Plaintiff in the opposition again argues that the complaint alleges specific facts regarding the misrepresentation, but does not point to where such facts appear in the pleading. Plaintiff refers in the opposition to misrepresentation in the singular. If there is only one actionable misrepresentation at issue, this should be clarified in the amended pleading. In other words, there must be clear allegations as to each separate misrepresentation instead of “catch all” generic allegations as to all misrepresentations in the argument.
The demurrer is sustained with one opportunity to amend.
RULING:
There is no meet and confer declaration submitted with this demurrer, as required under CCP § 430.41. The parties are ordered to engage in the required meet and confer before the matter will be called for hearing. Defendant is ordered to prepare the required declaration and file it on eCourt before the matter will be called for hearing.

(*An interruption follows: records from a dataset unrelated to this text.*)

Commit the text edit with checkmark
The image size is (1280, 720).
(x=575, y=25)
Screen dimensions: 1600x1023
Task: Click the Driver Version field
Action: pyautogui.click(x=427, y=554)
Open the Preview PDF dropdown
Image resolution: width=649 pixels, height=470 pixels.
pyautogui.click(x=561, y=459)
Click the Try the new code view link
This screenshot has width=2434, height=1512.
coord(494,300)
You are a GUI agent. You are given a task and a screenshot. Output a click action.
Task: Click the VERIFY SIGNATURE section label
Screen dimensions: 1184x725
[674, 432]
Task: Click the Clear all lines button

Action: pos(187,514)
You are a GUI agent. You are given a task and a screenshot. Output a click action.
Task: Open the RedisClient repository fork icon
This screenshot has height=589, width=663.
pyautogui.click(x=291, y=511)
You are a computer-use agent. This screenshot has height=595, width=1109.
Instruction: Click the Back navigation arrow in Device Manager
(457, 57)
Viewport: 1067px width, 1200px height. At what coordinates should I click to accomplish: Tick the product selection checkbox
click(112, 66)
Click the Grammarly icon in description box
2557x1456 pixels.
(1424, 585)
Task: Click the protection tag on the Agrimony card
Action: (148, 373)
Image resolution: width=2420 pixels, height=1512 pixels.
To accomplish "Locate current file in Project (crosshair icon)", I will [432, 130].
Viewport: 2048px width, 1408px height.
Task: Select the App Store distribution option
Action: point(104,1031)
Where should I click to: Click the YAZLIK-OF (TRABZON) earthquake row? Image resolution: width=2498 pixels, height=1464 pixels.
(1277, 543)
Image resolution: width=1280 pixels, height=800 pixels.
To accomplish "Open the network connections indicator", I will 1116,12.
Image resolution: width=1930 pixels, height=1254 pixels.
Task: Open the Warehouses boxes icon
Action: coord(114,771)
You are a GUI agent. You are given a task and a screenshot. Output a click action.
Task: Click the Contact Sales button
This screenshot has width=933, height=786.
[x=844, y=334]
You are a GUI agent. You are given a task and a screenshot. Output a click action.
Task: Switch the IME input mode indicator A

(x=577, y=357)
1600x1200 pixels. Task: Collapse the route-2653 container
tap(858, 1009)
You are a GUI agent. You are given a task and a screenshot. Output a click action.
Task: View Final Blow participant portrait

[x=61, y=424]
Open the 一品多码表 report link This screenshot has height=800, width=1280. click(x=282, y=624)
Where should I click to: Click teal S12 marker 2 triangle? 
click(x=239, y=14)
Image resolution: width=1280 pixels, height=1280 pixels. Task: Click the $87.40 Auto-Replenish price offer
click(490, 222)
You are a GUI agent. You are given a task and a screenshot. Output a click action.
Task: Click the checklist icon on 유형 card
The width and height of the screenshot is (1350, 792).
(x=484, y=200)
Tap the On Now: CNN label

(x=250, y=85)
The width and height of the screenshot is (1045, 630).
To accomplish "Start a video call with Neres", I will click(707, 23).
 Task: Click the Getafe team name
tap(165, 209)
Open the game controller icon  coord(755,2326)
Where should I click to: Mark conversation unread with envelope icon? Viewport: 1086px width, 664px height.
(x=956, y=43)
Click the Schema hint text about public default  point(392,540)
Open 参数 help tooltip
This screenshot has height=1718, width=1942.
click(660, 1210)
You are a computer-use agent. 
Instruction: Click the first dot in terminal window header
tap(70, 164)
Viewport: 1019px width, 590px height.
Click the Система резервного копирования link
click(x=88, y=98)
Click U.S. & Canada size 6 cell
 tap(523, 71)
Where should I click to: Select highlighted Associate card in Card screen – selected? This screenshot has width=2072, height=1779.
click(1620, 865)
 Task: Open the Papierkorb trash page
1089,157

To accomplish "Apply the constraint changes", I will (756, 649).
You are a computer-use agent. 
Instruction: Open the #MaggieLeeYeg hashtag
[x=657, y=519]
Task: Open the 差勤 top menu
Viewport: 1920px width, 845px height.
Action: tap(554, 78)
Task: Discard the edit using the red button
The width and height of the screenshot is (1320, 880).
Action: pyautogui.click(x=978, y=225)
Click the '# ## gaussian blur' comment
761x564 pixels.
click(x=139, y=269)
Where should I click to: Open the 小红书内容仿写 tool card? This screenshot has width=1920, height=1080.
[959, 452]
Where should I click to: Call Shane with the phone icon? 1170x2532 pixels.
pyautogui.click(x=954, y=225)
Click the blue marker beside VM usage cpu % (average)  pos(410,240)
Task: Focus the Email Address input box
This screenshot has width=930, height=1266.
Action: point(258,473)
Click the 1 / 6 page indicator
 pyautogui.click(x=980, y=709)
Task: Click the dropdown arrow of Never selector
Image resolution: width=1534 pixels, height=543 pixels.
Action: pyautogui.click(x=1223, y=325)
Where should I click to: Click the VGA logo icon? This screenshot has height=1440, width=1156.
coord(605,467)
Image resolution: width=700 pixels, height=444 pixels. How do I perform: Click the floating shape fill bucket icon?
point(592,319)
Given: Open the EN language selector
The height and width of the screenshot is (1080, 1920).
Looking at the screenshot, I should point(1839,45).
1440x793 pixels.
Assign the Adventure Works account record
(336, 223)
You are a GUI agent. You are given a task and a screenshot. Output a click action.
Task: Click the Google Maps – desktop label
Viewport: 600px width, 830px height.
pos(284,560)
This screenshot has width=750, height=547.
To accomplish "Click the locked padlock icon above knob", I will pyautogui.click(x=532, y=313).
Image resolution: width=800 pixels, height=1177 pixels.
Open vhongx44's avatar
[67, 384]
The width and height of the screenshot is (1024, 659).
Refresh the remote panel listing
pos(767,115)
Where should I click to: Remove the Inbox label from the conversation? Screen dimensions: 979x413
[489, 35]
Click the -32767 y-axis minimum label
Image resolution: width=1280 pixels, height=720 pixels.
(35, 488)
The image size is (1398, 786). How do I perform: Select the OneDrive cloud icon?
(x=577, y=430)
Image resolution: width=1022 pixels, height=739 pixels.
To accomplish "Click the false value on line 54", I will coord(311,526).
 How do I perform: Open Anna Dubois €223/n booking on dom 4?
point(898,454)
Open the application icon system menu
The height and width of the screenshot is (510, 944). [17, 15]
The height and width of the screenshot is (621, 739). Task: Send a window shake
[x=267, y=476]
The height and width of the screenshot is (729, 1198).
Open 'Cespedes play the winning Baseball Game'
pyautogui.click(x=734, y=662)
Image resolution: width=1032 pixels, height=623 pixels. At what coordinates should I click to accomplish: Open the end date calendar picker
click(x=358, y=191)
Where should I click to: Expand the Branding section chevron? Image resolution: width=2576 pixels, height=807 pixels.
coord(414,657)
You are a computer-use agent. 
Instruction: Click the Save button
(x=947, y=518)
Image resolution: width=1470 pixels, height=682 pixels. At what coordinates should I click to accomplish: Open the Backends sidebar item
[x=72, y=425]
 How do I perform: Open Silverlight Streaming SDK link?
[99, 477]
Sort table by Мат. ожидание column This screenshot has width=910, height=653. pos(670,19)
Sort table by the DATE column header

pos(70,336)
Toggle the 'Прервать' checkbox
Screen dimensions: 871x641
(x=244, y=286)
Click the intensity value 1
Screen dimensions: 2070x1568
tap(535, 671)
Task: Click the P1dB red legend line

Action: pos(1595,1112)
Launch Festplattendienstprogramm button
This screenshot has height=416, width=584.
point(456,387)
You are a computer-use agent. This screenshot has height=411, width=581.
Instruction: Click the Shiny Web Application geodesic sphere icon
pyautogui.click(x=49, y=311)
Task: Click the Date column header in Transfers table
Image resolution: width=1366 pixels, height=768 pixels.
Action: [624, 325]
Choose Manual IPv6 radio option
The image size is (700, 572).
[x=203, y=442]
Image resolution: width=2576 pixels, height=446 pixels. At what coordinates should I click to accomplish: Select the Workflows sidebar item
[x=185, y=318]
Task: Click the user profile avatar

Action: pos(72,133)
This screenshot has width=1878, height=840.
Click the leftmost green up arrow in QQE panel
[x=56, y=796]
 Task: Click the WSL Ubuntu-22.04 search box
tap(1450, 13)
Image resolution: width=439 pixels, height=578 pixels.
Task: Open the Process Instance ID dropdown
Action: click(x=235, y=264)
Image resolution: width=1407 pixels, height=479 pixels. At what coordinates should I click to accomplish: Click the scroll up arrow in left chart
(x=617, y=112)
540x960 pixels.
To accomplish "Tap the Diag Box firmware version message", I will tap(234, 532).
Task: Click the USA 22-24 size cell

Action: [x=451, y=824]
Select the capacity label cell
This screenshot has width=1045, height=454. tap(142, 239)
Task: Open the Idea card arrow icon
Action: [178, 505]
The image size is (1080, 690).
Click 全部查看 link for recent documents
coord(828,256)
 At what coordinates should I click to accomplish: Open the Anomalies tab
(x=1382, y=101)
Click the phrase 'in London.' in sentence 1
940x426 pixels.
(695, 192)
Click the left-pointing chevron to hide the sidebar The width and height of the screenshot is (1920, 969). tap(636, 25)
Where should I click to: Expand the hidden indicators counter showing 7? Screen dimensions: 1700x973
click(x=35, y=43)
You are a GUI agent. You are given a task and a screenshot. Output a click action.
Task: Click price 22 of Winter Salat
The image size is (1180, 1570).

The Court in its discretion reluctantly has considered the untimely opposition to the motion, filed four court days late, five court days prior to the hearing, after the court evaluated the motion had as unopposed, and on the date timely reply would have been due. The Court will hear argument from defendant concerning whether defendant would like an opportunity to file further reply, given the tentative ruling. Plaintiff is cautioned that in the future the Court may refuse to consider pleadings not filed in conformity with the statutes, rules and procedures governing this litigation.
Demurrer to Complaint is SUSTAINED WITH LEAVE TO AMEND to the first cause of action for breach of contract on the grounds each element of the cause of action is not clearly alleged, including plaintiff’s performance, and a breach causing damages, and because it cannot be ascertained from the pleading whether the contract is written, oral or implied by conduct. On amendment, that nature of the contract should be more clearly specified, along with the nature of each essential term, and if the contract is written, a copy of the contract must be attached, or its terms set forth verbatim. On amendment, plaintiff must correct any typographical errors, such as reference to the sum “$17.000.00,” and should delete the duplicative First Cause of Action—Breach of Contract from the end of the pleading.
Demurrer is SUSTAINED WITH LEAVE TO AMEND to the second cause of action for misrepresentation on the grounds each element of the cause of action is not clearly alleged and the cause of action is not alleged with sufficient specificity. See Stansfield v. Starkey (1990) 220 Cal.App.3d 59, 73 (plaintiff must allege specifically how, what, where, to whom and by what means a defendant made a misrepresentation). Such details must be provided for each misrepresentation. If there is only one misrepresentation, this should appear clearly in the amended pleading.
Thirty days leave to amend.
The parties are ordered to meet and confer in full compliance with CCP § 430.41 before any further demurrer may be filed.